I am writing an ODEs textbook for second year students and I would like to get inspirations on general good designs on undergraduate textbooks taught in the first two years (i.e. calculus, linear algebra, real analysis and ODEs ) that enhance student understanding .
Q: Can you recommend some design principles that you like seeing or would like to see in a math undergraduate textbook and books that exemplify it?
I was debating whether to put this post here or in the math-educators stackexchange, but I am curious to hear of design strategies seen in research/graduate textbooks that haven't trickled down to undergraduate textbooks. But if it doesn't fit here, tell me and I will promptly remove it.
One reference I found is "Designing Science Textbooks to Enhance Student Understanding " but I would like to hear more of them. Here are some design principles:
a key difference with undergraduate students as opposed to graduate students, is that one should spent more time motivating the material. One idea is introducing methods and theorems through examples and especially applied ones (eg. from physics and economics). The design principle here is going from the concrete to the abstract. Di Prima's ODEs textbook achieves this beautifully.
I personally enjoyed graduate textbooks that also provided me with short code programs and guided exploratory exercises.
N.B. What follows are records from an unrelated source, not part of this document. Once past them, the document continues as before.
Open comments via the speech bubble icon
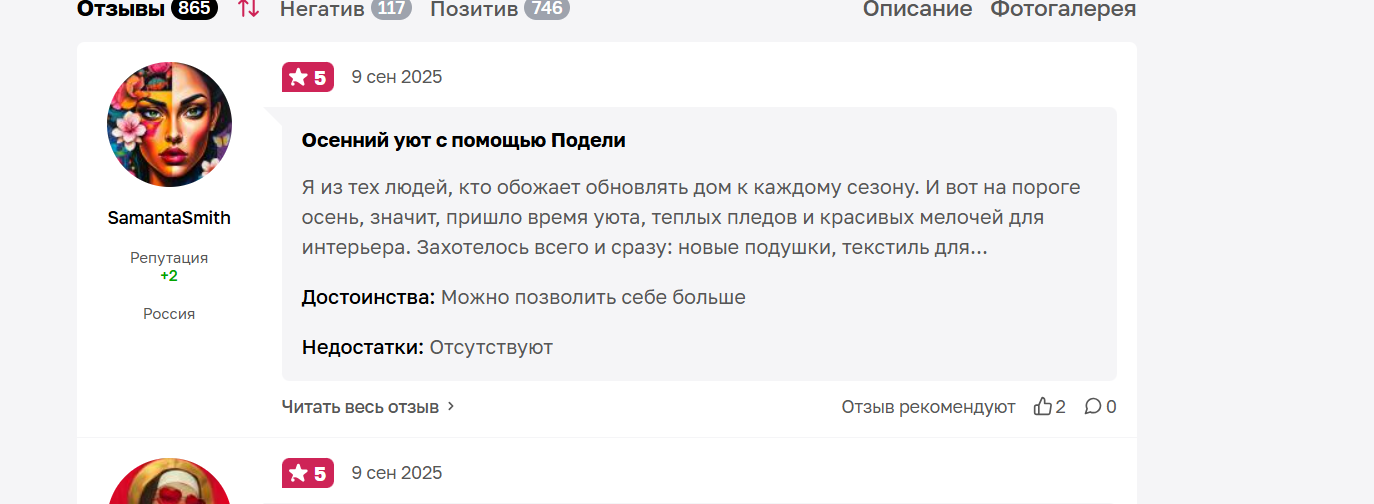1374x504 pixels. coord(1093,406)
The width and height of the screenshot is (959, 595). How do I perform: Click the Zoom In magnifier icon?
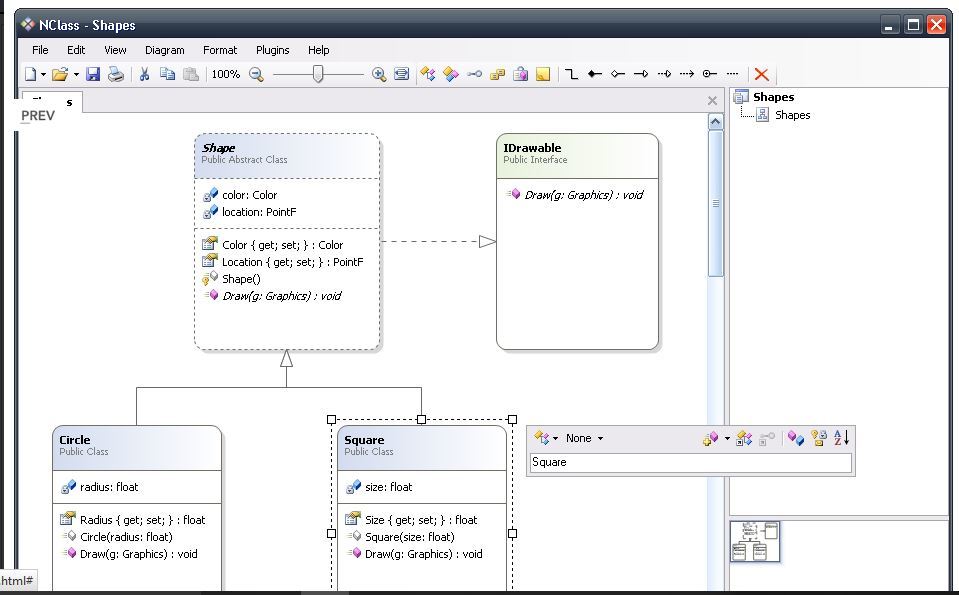pyautogui.click(x=379, y=74)
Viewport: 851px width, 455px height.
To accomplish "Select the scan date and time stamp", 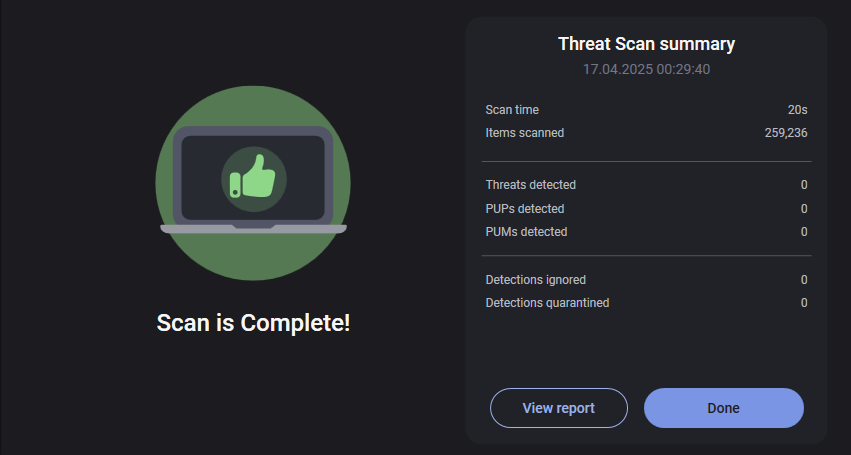I will [x=646, y=70].
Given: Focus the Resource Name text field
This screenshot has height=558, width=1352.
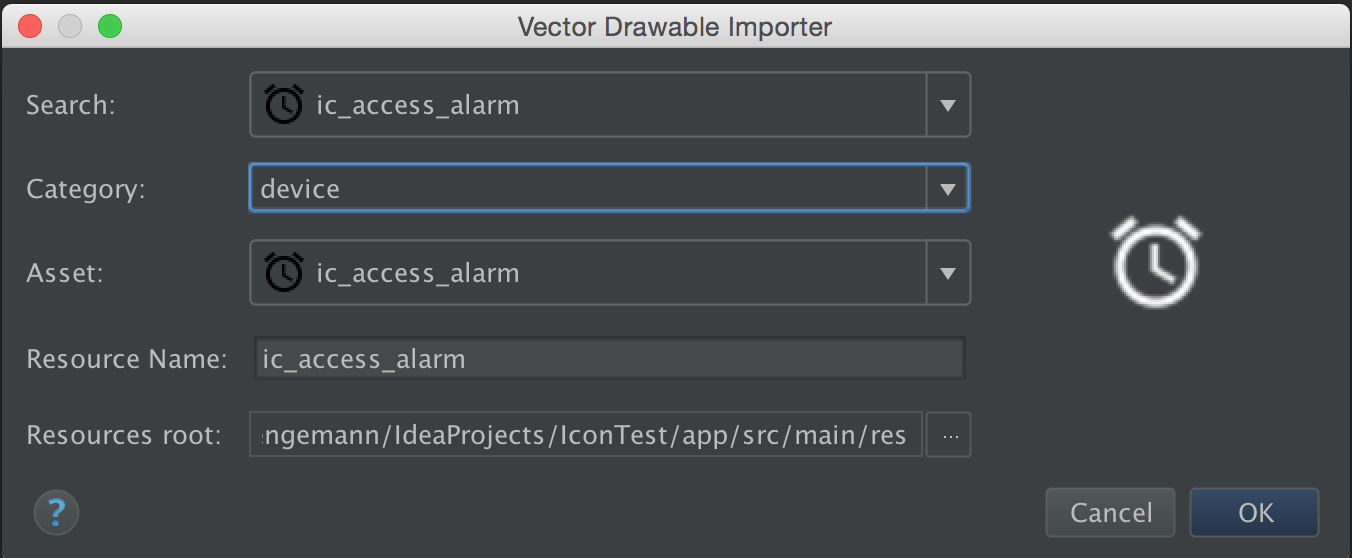Looking at the screenshot, I should point(609,358).
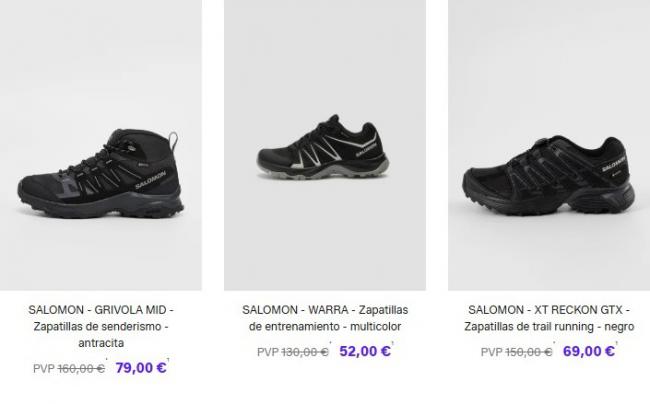The width and height of the screenshot is (650, 404).
Task: Select the 69,00 € sale price
Action: coord(589,351)
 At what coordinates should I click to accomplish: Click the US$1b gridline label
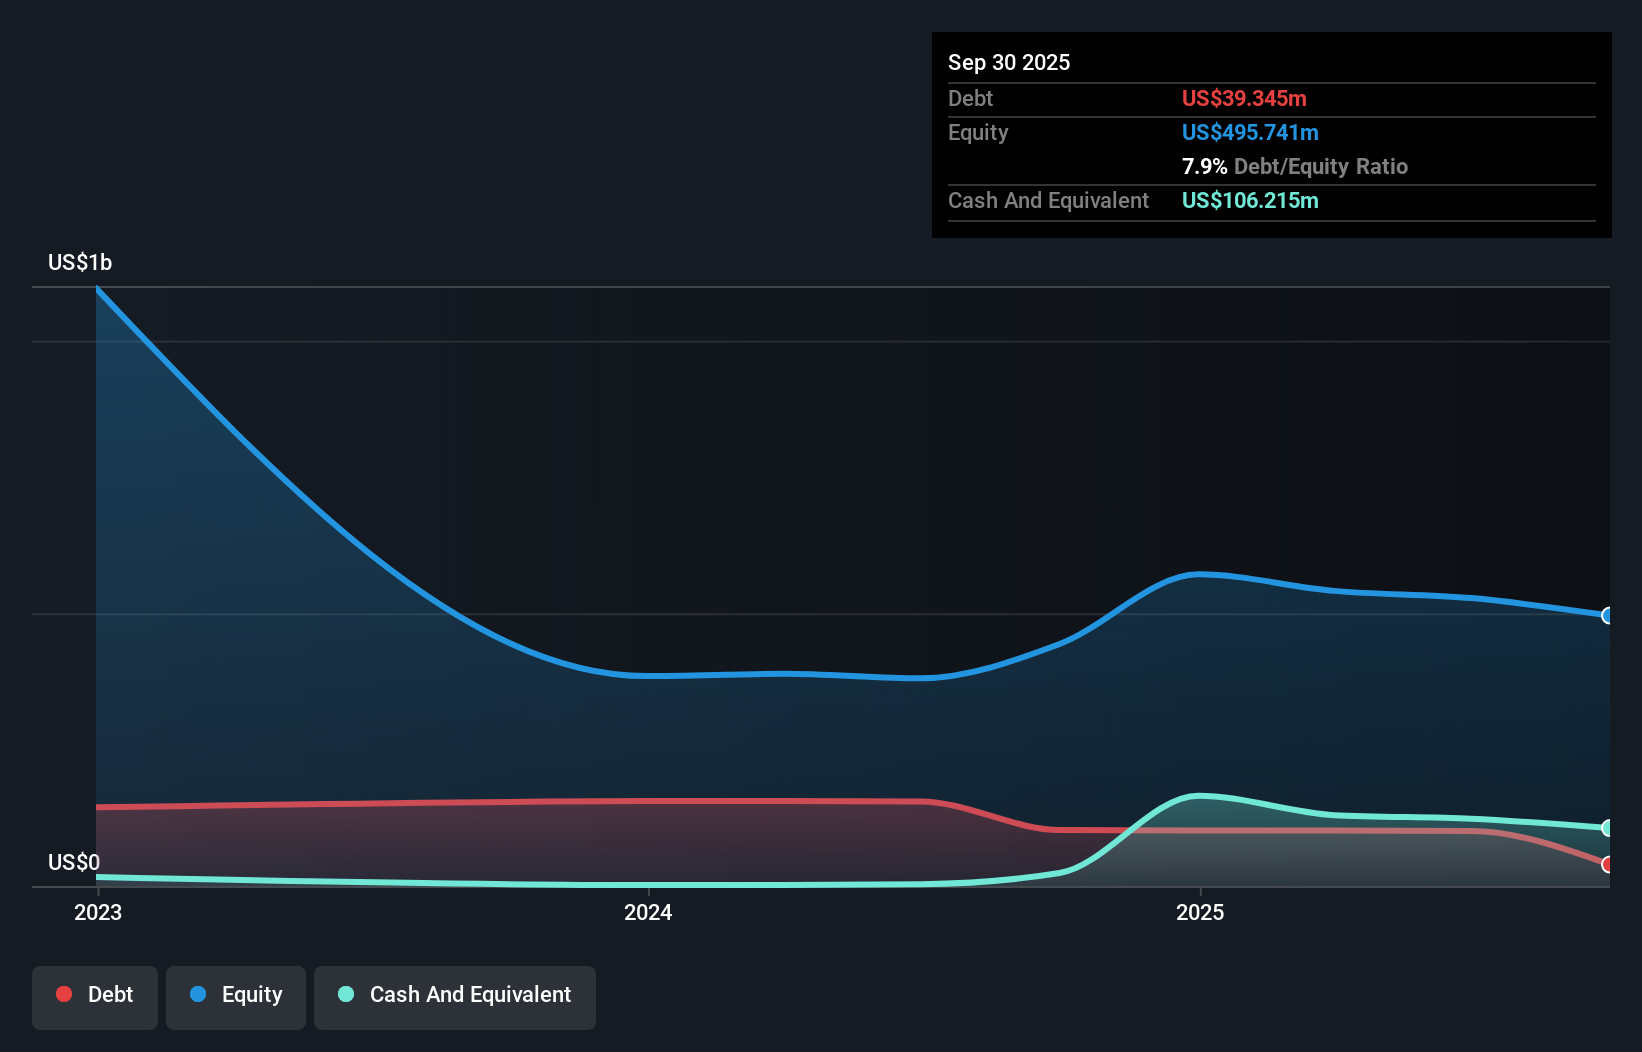click(x=80, y=262)
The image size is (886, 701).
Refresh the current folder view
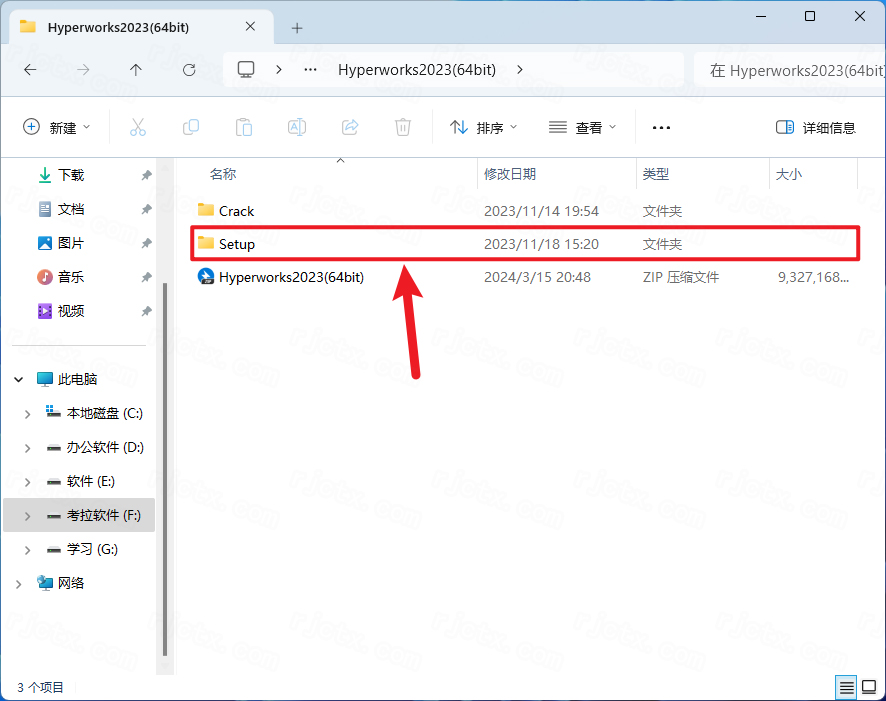coord(189,70)
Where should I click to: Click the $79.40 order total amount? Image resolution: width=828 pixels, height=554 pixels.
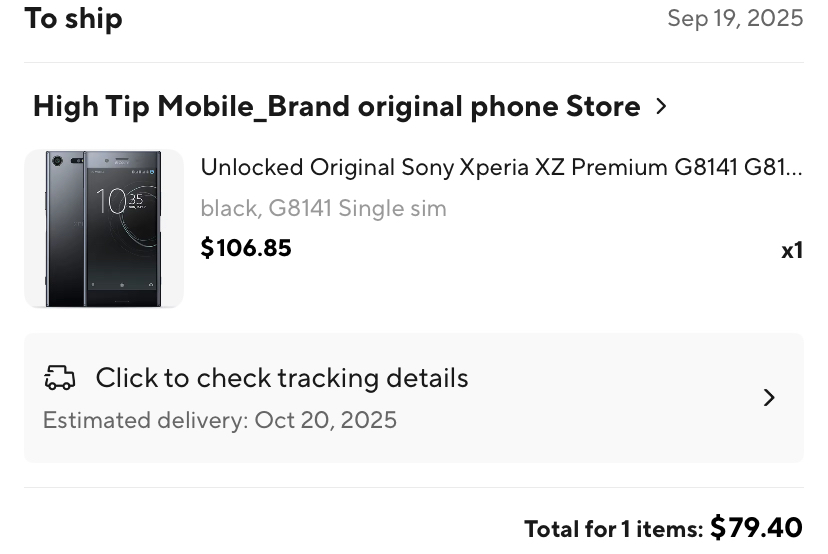[x=756, y=527]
Like "Computational Methods for Fluid Dynamics" by Peric etal. It is also done in many ODE textbook such as Boyce's. This is doable with ODEs if you are working with MATLAB, which provides ODE solver packages.
In terms of designing exercises, I liked it when the first few questions were broken down into multiple baby questions, which also taught me how to ask questions so as to make a large question more manageable. I saw this in Pugh's real analysis textbook.